* Instructions to follow *
Copy nothing but the lines below, from the one with "Expand the EURUSD chart title triangle" through the one with "Given: Click the Yes (single feature) cell", exactly as written; no pictures should appear.

* The data *

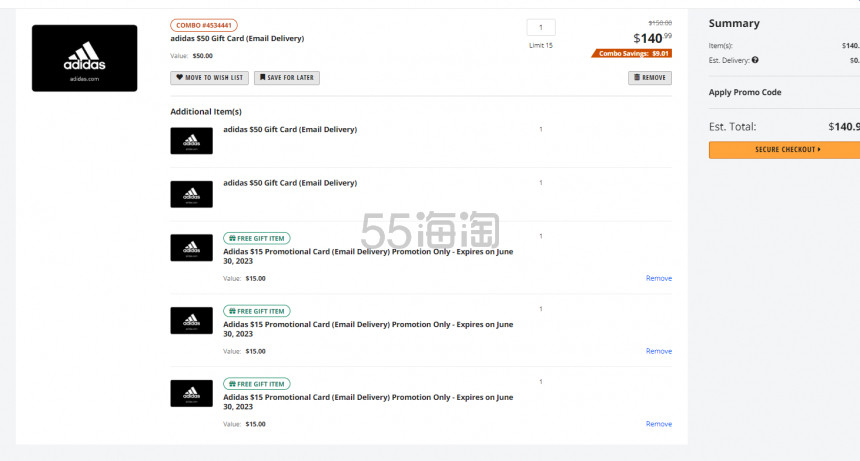
Task: Click first additional item adidas thumbnail
Action: [x=191, y=141]
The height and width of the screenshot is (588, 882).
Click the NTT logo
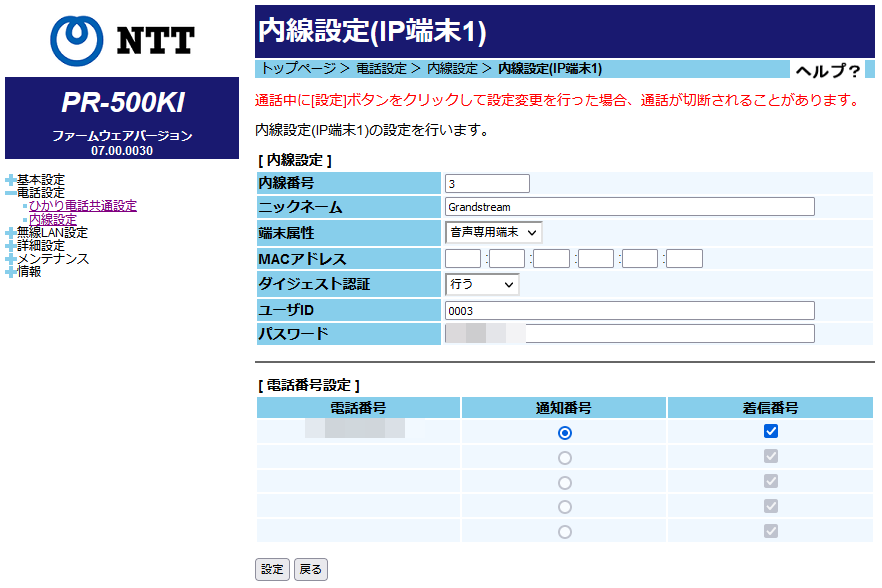point(122,39)
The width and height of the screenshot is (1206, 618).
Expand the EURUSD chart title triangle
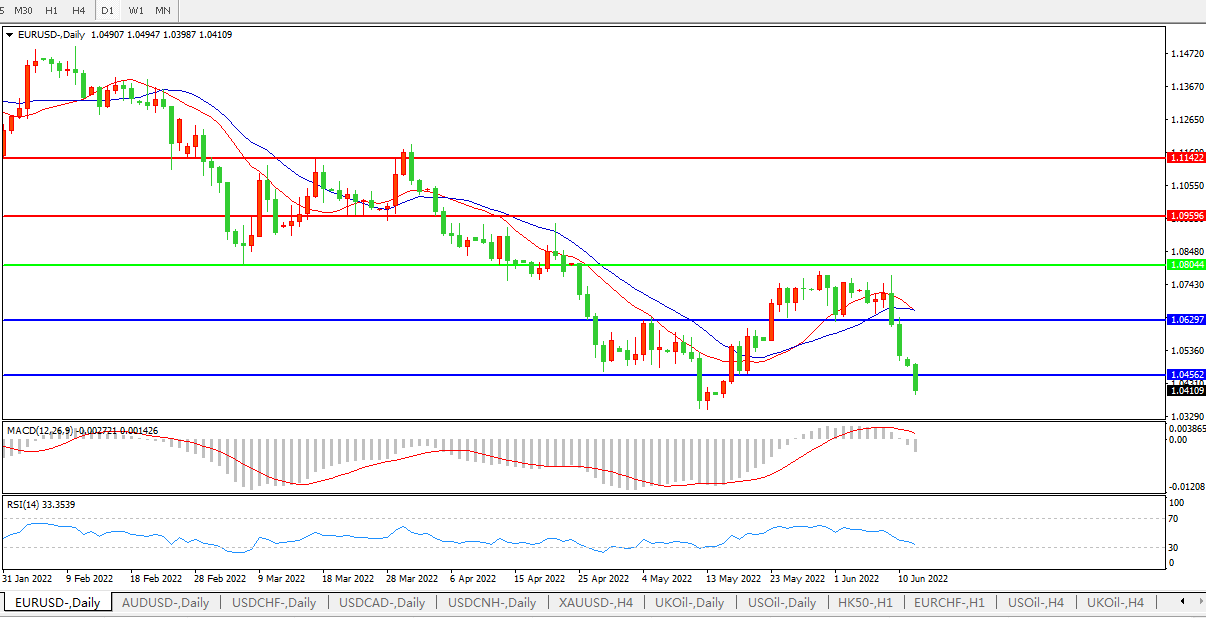[10, 35]
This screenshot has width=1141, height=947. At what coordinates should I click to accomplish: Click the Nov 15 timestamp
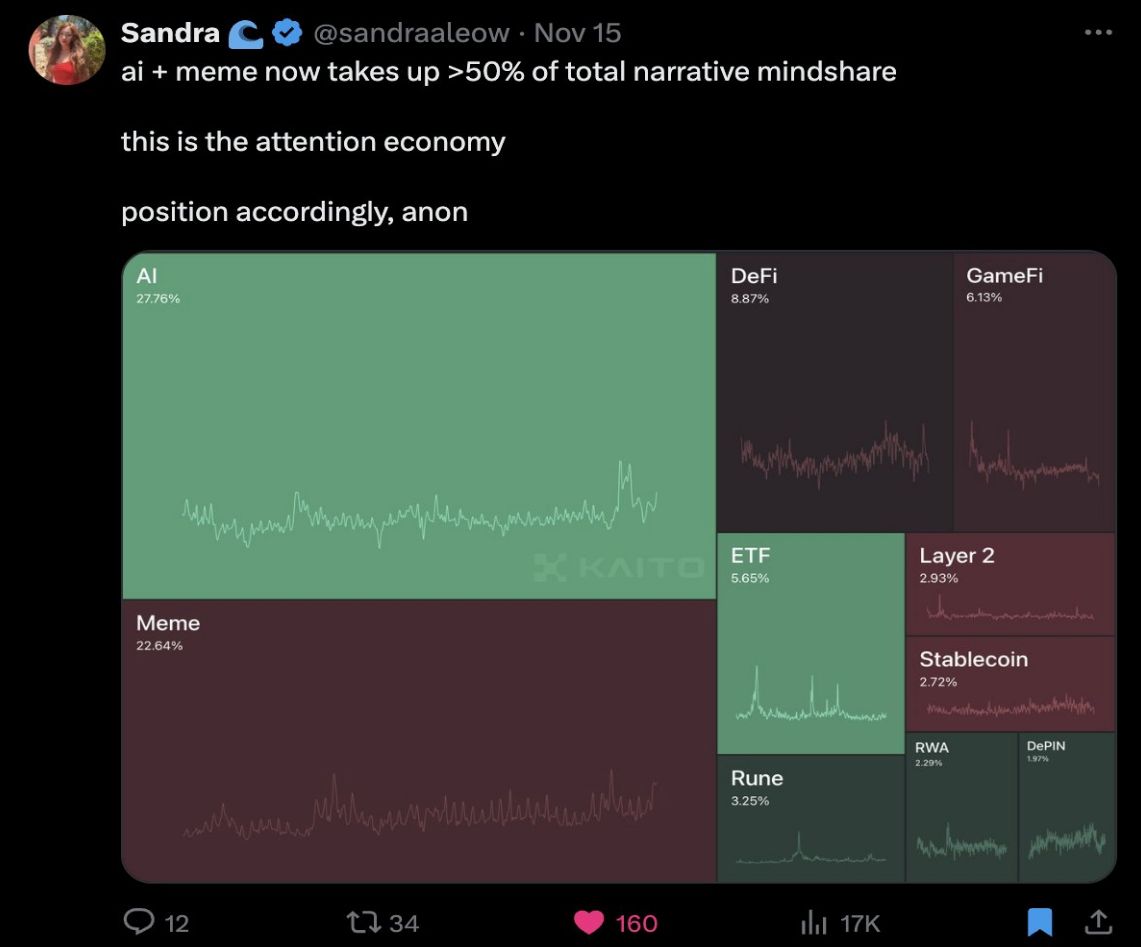click(x=578, y=33)
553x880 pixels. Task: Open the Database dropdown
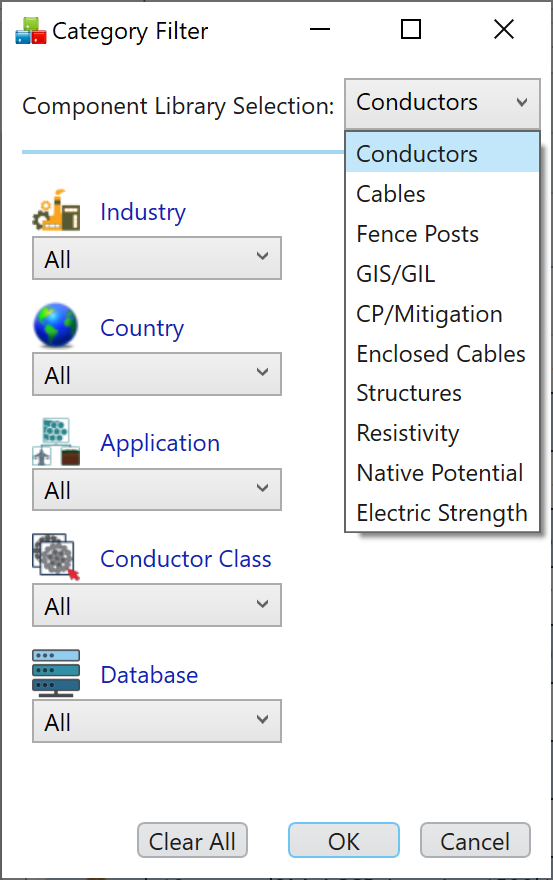tap(157, 721)
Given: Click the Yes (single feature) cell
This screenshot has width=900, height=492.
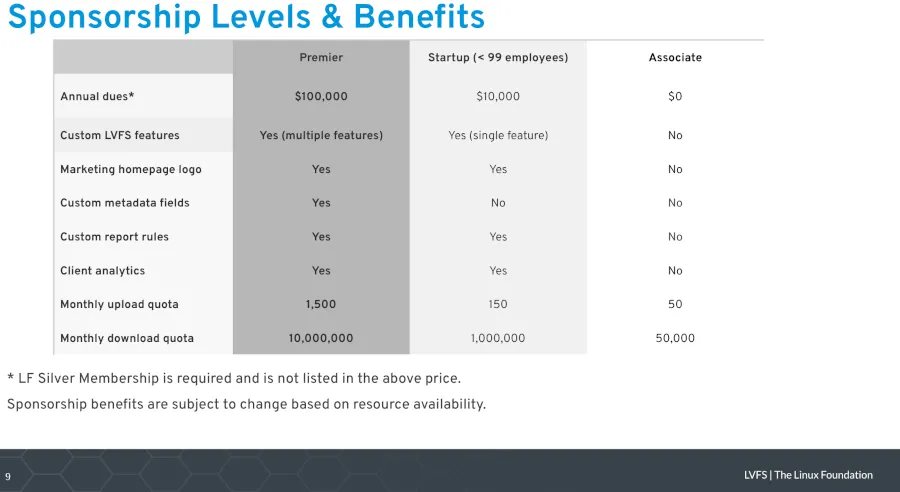Looking at the screenshot, I should pyautogui.click(x=498, y=135).
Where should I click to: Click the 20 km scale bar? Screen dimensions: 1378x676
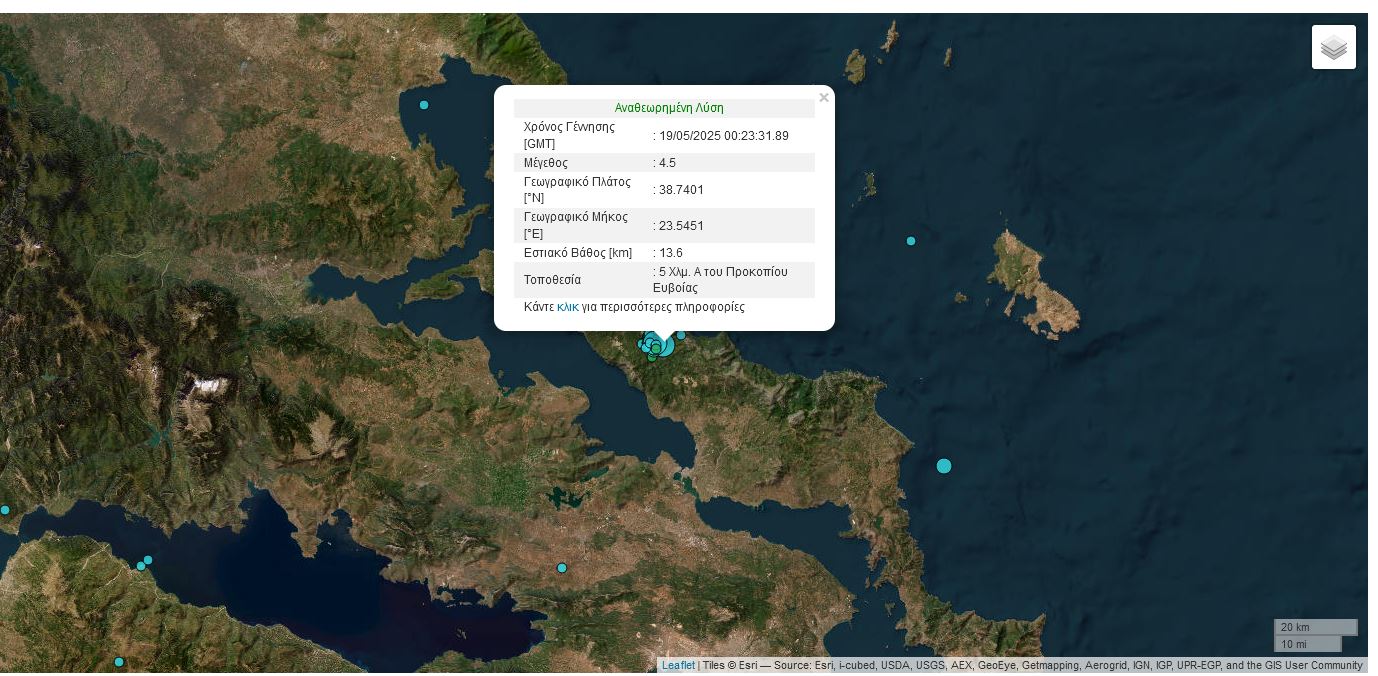pyautogui.click(x=1315, y=627)
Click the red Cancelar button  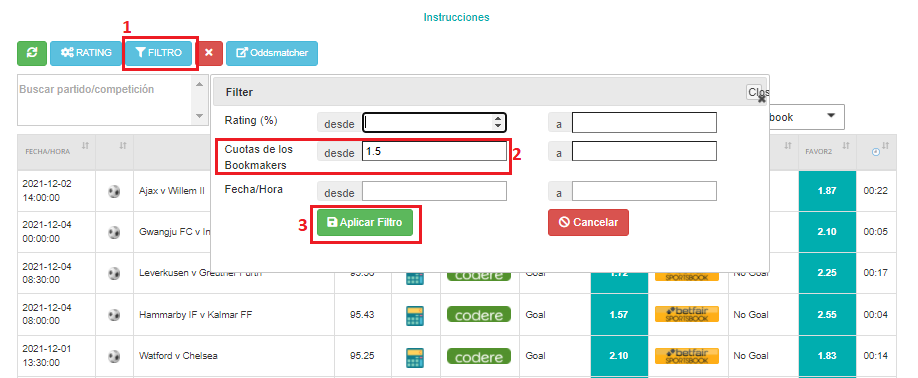588,222
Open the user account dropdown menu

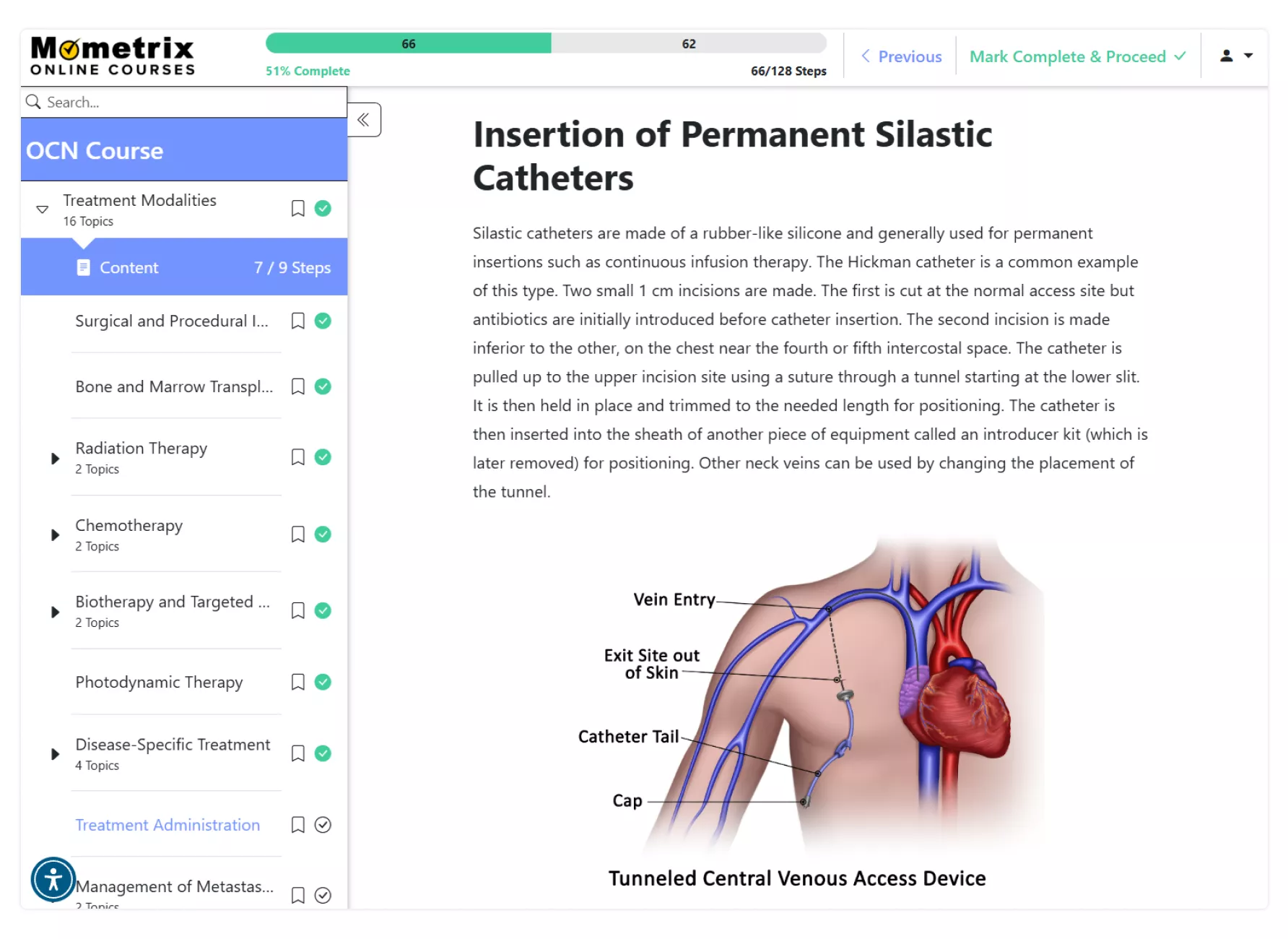(1236, 56)
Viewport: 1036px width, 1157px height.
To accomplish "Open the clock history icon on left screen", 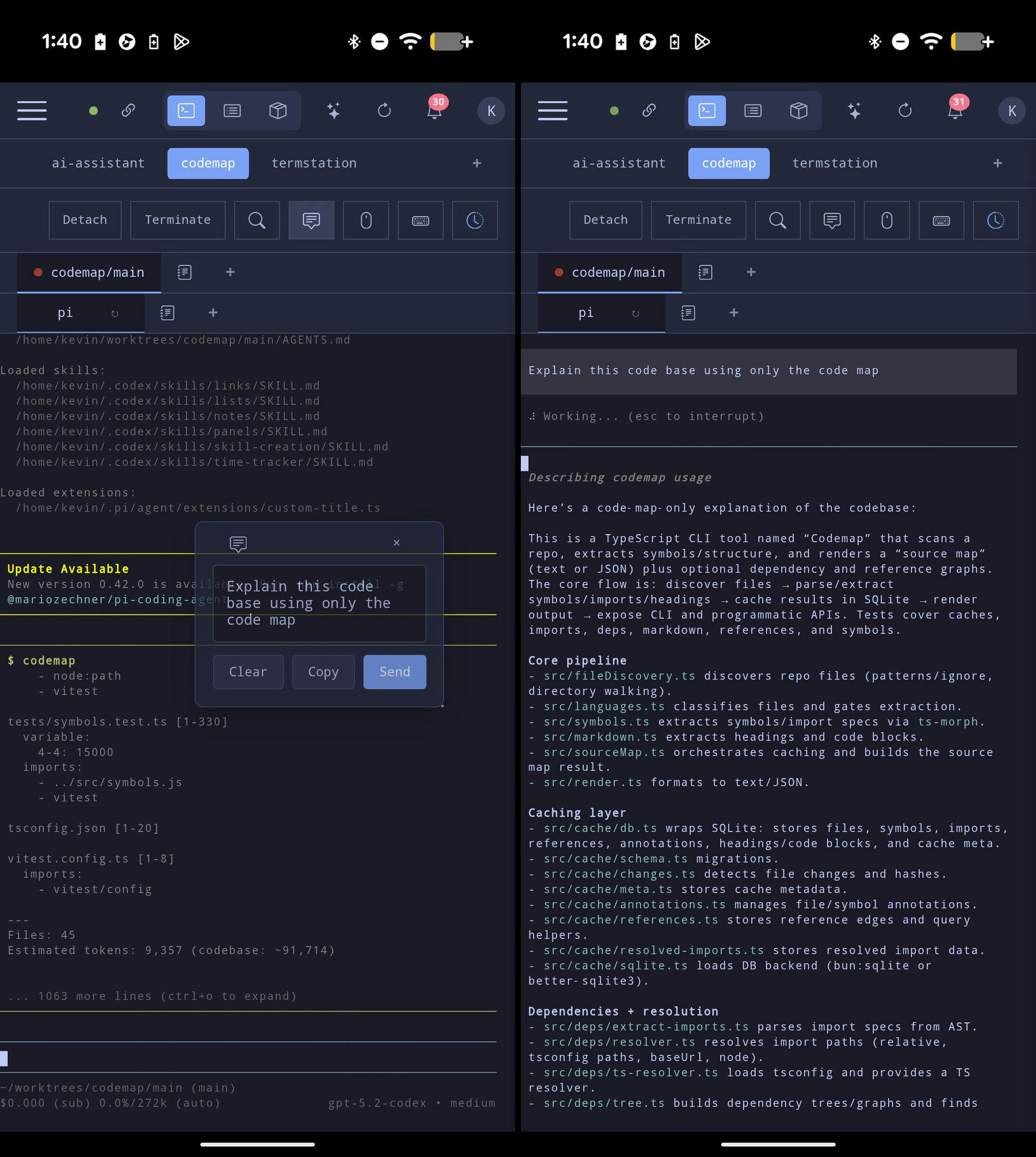I will [x=474, y=220].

* Output below *
Expand the EURUSD chart title triangle
[10, 35]
This screenshot has width=1141, height=947. At what coordinates should I click to accomplish: Click the Nov 15 timestamp
click(x=578, y=33)
553x880 pixels. Task: Open the Database dropdown
tap(157, 721)
Given: Click the Yes (single feature) cell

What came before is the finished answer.